US VC firms have been particularly aggressive in US investing in 2021, leading some ask if local companies would fight to compete.

HSF partner and co-head of the venture practice, Elizabeth Henderson, said international funds have been less active in Australia this year.

“One thing that was unusual in 2021 and 2020 was the number of US funds that got into the first round of pricing. A few years ago, they tended to wait,” she said.

Blackbird’s Rick Baker said while his firm co-invested with US funds, it put his firm and other Australian investors in a stronger position after some pulled out.

“What’s happened with COVID is that the US VCs in particular have learned how to close deals via Zoom, whereas before they felt like they had to fly here and meet founders in person,” he said.

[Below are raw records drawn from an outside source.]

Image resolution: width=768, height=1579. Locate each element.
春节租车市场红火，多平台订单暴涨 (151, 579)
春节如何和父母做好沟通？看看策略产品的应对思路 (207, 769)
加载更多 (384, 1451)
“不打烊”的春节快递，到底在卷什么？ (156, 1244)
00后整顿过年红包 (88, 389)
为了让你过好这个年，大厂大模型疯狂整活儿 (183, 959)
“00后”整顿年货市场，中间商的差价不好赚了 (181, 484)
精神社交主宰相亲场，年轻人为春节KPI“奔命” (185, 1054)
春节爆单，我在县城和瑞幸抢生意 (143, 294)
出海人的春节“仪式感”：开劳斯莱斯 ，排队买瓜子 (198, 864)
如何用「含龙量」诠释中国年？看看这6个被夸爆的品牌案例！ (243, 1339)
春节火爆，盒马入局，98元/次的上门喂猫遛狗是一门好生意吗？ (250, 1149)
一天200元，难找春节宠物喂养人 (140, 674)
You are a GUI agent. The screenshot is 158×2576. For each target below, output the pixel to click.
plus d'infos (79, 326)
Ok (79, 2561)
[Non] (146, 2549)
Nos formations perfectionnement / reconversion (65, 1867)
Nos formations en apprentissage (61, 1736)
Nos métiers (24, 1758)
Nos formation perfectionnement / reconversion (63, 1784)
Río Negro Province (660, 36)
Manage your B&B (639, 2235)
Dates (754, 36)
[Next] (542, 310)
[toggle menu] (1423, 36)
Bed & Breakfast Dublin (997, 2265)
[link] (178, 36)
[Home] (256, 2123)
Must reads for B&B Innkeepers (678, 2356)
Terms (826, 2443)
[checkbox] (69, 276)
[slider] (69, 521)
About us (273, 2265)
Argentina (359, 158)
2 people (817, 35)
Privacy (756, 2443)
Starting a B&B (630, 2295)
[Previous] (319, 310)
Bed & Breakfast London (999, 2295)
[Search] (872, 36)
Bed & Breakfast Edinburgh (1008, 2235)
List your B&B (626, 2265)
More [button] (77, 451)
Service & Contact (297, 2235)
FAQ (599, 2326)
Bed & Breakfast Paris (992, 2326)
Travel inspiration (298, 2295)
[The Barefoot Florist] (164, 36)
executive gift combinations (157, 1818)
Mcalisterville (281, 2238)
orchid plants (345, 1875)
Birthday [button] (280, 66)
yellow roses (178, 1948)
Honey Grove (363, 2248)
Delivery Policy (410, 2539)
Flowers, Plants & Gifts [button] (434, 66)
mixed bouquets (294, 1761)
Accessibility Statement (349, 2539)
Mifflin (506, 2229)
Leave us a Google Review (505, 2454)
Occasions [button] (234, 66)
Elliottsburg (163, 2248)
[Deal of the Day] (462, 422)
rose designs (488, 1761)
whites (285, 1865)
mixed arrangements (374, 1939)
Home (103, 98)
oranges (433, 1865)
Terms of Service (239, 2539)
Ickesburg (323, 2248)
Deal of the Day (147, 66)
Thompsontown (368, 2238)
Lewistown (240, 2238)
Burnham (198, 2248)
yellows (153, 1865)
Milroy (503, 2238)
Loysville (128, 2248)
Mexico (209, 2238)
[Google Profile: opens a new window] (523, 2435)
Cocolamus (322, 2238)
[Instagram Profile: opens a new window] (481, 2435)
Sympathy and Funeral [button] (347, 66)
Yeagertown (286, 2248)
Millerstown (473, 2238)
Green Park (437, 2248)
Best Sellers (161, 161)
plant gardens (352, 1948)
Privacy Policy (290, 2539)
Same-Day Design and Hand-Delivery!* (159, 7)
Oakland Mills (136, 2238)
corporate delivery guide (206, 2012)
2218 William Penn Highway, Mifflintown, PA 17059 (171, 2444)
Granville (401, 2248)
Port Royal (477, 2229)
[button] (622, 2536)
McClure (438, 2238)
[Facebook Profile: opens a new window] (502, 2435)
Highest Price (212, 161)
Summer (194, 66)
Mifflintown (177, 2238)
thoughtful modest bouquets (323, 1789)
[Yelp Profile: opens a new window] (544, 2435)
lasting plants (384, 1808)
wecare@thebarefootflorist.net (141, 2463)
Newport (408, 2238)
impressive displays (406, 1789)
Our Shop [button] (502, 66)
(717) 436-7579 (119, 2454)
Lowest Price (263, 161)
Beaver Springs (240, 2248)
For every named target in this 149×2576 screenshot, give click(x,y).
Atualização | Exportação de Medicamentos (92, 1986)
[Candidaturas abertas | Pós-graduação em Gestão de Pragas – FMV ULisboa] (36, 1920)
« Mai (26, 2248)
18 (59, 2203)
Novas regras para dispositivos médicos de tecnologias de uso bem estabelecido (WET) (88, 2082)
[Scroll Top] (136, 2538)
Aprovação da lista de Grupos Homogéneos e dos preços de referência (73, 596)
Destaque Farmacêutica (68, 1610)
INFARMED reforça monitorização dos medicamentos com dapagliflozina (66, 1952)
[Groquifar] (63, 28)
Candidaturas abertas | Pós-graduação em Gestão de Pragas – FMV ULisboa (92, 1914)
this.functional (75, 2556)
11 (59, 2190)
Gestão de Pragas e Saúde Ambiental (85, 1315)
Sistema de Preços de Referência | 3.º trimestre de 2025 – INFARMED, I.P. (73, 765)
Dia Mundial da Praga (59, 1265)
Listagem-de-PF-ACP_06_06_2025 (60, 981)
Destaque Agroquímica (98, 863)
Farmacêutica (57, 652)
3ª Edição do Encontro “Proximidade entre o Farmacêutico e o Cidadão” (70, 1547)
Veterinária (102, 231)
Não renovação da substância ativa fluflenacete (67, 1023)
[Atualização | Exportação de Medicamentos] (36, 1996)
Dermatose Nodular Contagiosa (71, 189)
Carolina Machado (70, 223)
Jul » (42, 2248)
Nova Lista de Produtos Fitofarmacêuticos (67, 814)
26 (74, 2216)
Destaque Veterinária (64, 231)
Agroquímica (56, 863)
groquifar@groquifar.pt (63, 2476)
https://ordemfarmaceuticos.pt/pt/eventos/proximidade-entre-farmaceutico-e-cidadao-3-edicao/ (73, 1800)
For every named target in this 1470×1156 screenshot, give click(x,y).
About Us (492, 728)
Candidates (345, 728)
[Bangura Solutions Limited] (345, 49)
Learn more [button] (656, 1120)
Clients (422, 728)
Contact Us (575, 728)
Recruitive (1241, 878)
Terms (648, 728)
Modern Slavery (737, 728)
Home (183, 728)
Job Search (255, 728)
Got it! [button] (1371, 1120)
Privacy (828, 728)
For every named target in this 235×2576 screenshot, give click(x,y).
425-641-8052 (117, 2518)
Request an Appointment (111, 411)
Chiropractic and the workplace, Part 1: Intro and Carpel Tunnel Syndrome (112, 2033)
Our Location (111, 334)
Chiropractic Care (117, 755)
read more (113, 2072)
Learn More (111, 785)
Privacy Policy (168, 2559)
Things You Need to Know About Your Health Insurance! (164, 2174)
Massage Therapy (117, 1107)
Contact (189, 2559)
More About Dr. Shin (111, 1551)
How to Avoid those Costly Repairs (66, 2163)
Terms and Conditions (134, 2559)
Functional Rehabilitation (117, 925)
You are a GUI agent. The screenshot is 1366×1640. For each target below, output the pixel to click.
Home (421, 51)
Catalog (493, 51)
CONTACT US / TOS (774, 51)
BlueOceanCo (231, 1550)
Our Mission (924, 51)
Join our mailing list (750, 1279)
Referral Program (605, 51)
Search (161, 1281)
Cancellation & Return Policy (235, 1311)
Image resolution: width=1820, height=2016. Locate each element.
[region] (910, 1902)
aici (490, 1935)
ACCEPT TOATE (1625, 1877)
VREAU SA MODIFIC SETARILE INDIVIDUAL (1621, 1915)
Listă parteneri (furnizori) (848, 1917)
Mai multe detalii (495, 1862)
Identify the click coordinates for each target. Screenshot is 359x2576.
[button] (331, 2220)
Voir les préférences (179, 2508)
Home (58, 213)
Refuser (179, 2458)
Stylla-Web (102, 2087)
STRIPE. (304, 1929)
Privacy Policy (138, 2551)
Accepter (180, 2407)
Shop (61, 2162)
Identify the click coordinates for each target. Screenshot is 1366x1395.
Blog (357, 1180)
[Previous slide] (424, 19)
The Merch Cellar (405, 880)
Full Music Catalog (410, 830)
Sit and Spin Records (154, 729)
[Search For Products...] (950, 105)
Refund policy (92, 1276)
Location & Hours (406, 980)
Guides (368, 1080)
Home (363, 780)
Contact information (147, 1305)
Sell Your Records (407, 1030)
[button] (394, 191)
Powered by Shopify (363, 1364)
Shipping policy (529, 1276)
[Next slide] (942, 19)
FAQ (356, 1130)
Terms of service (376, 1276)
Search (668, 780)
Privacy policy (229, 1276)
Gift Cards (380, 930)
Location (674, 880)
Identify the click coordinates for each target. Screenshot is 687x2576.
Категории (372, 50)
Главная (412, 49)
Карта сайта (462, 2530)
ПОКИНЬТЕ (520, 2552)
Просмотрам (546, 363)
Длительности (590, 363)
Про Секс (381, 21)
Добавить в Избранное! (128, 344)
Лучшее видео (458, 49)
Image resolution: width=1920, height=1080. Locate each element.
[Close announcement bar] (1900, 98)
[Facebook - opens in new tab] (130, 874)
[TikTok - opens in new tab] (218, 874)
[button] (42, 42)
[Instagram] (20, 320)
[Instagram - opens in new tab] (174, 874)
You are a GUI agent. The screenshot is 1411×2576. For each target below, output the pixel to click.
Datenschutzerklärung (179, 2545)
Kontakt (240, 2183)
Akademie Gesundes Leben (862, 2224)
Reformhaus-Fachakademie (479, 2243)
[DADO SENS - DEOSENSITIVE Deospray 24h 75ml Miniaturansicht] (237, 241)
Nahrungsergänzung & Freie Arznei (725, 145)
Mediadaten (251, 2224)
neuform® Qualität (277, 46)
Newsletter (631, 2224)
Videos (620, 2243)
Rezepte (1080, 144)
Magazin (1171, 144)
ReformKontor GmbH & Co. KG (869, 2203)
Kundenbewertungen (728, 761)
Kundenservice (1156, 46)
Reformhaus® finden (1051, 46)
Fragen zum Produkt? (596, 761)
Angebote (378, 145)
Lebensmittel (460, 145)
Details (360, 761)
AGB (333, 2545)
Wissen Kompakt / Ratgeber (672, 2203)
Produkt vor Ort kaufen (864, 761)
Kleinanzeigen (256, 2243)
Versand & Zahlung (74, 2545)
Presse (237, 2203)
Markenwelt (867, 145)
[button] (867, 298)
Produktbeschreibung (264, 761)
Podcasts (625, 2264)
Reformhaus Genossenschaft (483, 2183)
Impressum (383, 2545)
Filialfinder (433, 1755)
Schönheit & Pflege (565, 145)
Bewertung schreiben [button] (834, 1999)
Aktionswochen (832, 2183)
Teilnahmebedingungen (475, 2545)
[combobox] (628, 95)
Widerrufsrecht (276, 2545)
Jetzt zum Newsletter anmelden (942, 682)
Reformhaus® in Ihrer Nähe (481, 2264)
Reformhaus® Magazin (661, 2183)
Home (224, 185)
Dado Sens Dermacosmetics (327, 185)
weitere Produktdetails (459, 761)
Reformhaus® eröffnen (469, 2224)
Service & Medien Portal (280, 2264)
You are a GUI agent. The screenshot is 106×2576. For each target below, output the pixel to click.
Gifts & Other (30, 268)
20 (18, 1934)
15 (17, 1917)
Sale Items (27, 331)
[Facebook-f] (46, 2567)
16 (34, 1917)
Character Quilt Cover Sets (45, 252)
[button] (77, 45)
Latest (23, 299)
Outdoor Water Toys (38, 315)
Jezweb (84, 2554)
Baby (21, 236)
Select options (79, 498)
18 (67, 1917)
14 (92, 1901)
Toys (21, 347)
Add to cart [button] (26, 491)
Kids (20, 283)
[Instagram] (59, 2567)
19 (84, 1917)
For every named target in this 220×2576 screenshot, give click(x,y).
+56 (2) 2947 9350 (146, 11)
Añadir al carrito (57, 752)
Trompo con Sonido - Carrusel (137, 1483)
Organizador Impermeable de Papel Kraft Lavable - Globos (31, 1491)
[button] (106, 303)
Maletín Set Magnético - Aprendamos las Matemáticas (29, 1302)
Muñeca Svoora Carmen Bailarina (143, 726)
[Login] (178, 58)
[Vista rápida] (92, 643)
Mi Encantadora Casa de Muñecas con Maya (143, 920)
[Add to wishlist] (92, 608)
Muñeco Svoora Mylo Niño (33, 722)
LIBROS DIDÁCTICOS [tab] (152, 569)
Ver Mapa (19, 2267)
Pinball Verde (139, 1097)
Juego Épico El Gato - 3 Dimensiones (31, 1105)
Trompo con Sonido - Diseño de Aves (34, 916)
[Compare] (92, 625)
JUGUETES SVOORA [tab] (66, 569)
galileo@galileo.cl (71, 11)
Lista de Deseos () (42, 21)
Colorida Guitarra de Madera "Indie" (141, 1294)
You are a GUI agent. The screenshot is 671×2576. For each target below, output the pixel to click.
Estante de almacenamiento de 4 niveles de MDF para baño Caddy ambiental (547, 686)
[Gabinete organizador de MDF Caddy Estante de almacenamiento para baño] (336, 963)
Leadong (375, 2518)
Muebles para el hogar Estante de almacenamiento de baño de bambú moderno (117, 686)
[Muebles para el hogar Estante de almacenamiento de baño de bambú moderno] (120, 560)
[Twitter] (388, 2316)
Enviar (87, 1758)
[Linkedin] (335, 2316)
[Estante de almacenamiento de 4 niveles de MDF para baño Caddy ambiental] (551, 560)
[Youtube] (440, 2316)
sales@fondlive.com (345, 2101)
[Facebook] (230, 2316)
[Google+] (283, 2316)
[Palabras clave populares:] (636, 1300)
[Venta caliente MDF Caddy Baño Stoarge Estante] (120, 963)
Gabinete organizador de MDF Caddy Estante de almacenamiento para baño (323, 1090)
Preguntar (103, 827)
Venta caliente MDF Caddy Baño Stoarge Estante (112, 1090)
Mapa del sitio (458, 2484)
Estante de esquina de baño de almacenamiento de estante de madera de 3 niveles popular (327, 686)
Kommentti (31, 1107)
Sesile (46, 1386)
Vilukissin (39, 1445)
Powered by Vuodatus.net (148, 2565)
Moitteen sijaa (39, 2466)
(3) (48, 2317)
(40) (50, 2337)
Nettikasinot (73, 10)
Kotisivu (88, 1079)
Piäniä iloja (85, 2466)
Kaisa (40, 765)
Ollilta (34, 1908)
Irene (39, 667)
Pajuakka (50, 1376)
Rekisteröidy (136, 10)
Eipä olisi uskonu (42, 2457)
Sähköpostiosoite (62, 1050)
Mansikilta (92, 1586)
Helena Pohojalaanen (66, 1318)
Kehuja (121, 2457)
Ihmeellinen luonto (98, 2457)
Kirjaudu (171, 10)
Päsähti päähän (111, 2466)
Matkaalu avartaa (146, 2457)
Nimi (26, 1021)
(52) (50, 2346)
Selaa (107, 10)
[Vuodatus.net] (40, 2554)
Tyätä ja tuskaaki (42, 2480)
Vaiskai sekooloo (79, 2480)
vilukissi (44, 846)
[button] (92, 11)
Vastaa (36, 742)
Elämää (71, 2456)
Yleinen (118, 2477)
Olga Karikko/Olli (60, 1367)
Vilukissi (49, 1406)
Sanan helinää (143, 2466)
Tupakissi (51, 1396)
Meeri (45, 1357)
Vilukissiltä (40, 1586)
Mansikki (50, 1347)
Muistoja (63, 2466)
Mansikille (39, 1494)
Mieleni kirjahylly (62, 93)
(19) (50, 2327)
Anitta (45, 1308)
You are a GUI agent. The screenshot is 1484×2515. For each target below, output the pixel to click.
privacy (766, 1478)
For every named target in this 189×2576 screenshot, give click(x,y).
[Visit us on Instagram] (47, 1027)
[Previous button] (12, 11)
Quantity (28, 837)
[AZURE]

“In 2021 they all started chasing via Zoom and we had to play that game and make really quick decisions. I think we lined up well here and competed very well, but we had to match higher priced term sheets due to competition.

“What we have seen this year is that many of these US VC firms have retreated to their home market. The U.S. market was so hot in 2021 that these investors were looking elsewhere, but that competition has now significantly decreased and they are now fully occupied looking back at just their home markets.”